Loft & Found
Kingspan guides you through the insulation of a loft conversion
When it comes to maximising the value of a house, adding a further bedroom or bathroom with a loft conversion remains one of the most sure-fire ways to bring in an extra return. One of the key decisions builders face when carrying out a conversion is which insulation to use, as this can not only affect compliance with the Building Regulations, but can also have a big impact on the living space within the room.
Under the latest version of Approved Document L1B to the Building Regulations in England, the required minimum U-value for pitched roofs insulated at rafter level remains at 0.18 W/m².K, whilst for flat ceilings the minimum is 0.16 W/m².K.

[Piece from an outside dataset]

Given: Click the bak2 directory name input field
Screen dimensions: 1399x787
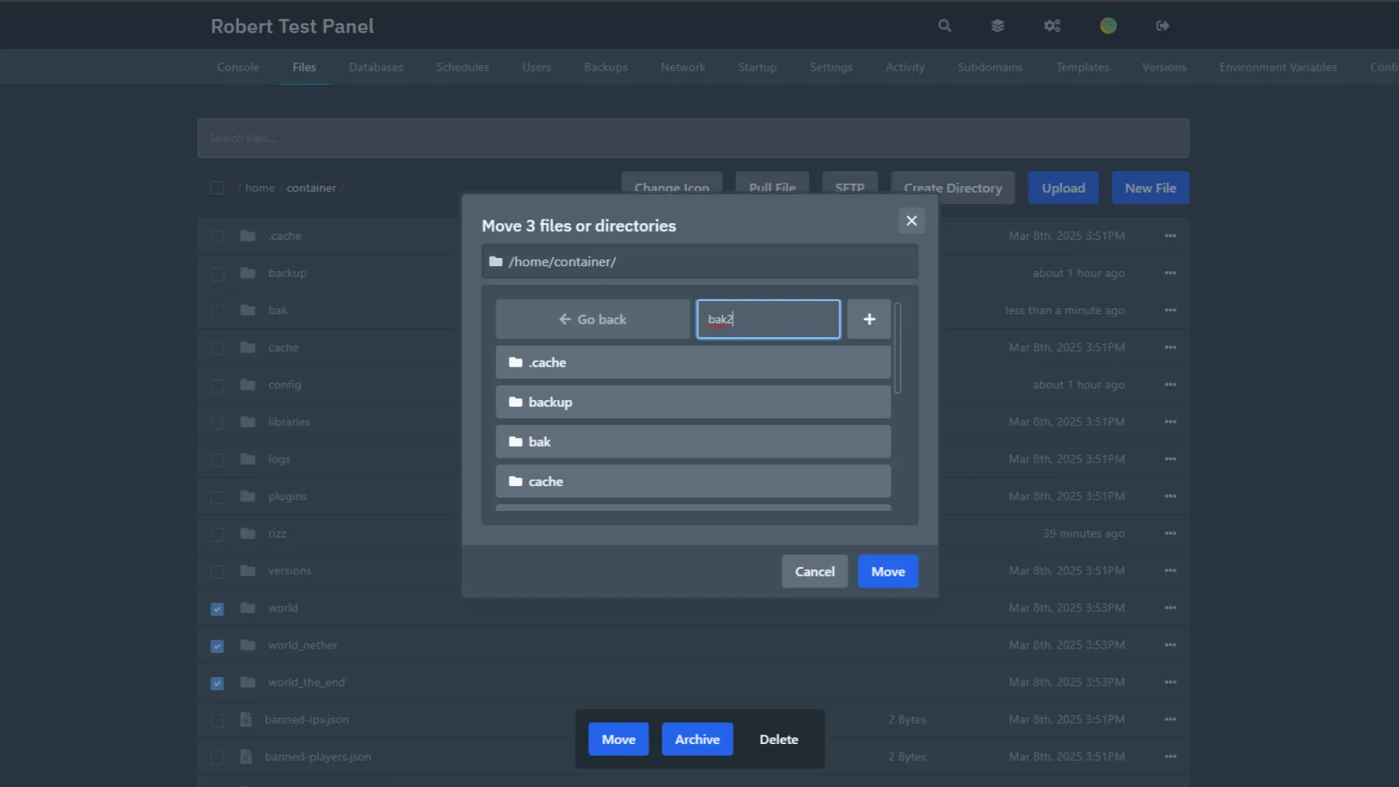Looking at the screenshot, I should click(x=768, y=319).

In addition to achieving compliance, a well-insulated conversion can also help minimise additional heating requirements and CO2 emissions. Home owners should not only see the financial benefit of this directly in their energy bills, but also indirectly with an improved Energy Performance Certificate (EPC). Recent research suggests that this can significantly raise the value of a house.

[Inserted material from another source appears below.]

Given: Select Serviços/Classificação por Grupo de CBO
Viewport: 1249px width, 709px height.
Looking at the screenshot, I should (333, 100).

However, insulating to, or above the Building Regulations with traditional products such as mineral fibre can be a pain, with the thicknesses required to achieve the desired performance often exceeding the rafter depth and seriously cutting into the headroom space. The insulation can also sag or slump, resulting in un-insulated pockets, which can in turn lead to thermal bridging, surface condensation and mould growth.

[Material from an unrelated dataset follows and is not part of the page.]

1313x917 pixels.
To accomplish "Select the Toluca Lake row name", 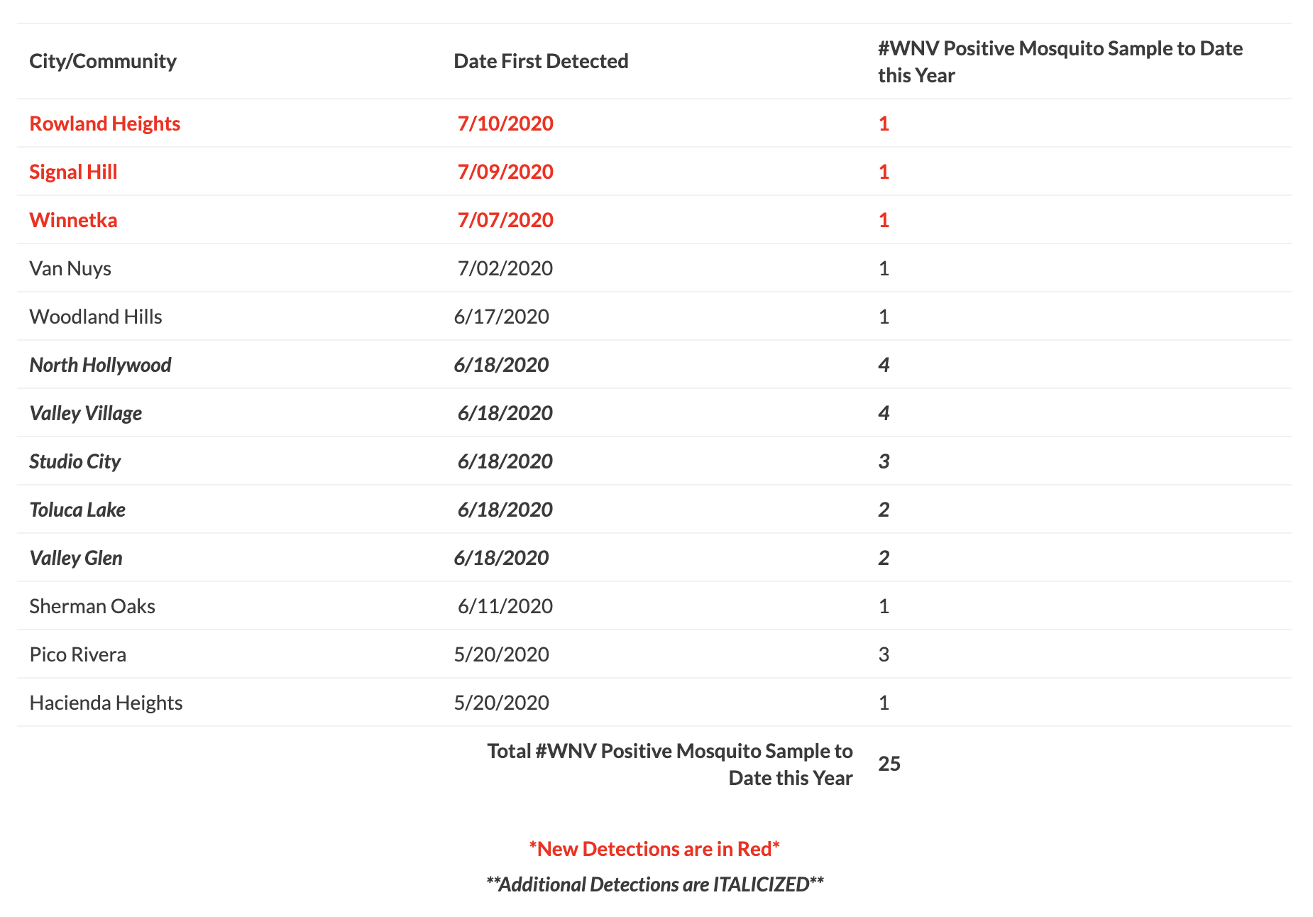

In contrast, rigid phenolic insulation can meet the required thermal performance with a minimal thickness. Unlike some other insulation materials, it has a fibre-free core, is unaffected by air-infiltration and is resistant to ingress from moisture or water vapour. This allows it to maintain its thermal performance throughout the life of the building when correctly installed. Phenolic insulation boards are also lightweight making them easy to install and by selecting a phenolic insulated plasterboard product with an integral vapour barrier, it is possible to further reduce fitting times.
Step by Step
Let’s take a step by step look at a few typical methods for constructing a compliant loft conversion using products from Kingspan’s Kooltherm range of rigid phenolic insulation products. The constructions assume a 125 mm deep rafters at any centres from 400 mm and wider.
- For houses with shared roofs and when the roof covering is not being replaced, the best approach is to install insulation between the rafters with a further layer of insulated plasterboard below. This ‘between and under’ approach helps to reduce thermal bridging through the rafters.
- The Building Regulation requirements can be met by installing 100mm Kingspan Kooltherm K7 Pitched Roof Board between rafters and 39.5mm Kooltherm K14 Insulated Plasterboard below. As the space between rafters may vary it is essential to measure each gap before cutting to ensure a tight fit. Any gaps are filled with an expanding insulated foam and / or flexible sealant.
- Where a non-breathable sarking material such as felt is used, a ventilation gap of 50mm is required above the Kooltherm K7. To maintain this gap and ensure the board is flush with the bottom of the rafters, timber stop battens can be nailed to the rafters at the appropriate depth.
- The plasterboard is then fitted with the long edge running horizontally across the rafters, lapping by at least 20mm at joints. The boards are fixed in place with drywall screws at a maximum of 200mm centres, and no less than 10mm from the edge of the board at bound edges (paper bound) or 13mm from non-bound edge. Screws should be long enough to penetrate at least 25mm into the joist without being overdriven.
- To meet the U-value requirement of 0.16 for areas of flat ceiling, 75mm Kooltherm K7 is fitted between joists and 69.5mm Kingspan Kooltherm K14 is added below using the same installation approach.
- For dwarf walls 50mm Kooltherm K12 Framing Board is installed between timber studs and 29.5mm of Kooltherm K14 on their inner face.
- When re-roofing a detatched property it is best to insulate using a “between and over” approach. For pitched roofs 50mm Kooltherm K7 Pitched Roof Board is installed between the rafters using sarking clips driven into the top of the timber at 1 meter centres to hold them in place.
- A further 60mm of Kooltherm K7 is then installed over the rafters with care taken to ensure that any joints on boards running from the eaves to ridge occur over rafters. A breathable sarking membrane such as the company’s Nilvent is then overlaid and the boards can then be held in place with counter battens (38mm x 38 mm).
- For enhanced airtightness with this arrangement a further breather membrane can be added between the two layers of Kingspan Koolthem K7, with all joints or gaps sealed using airtight tape.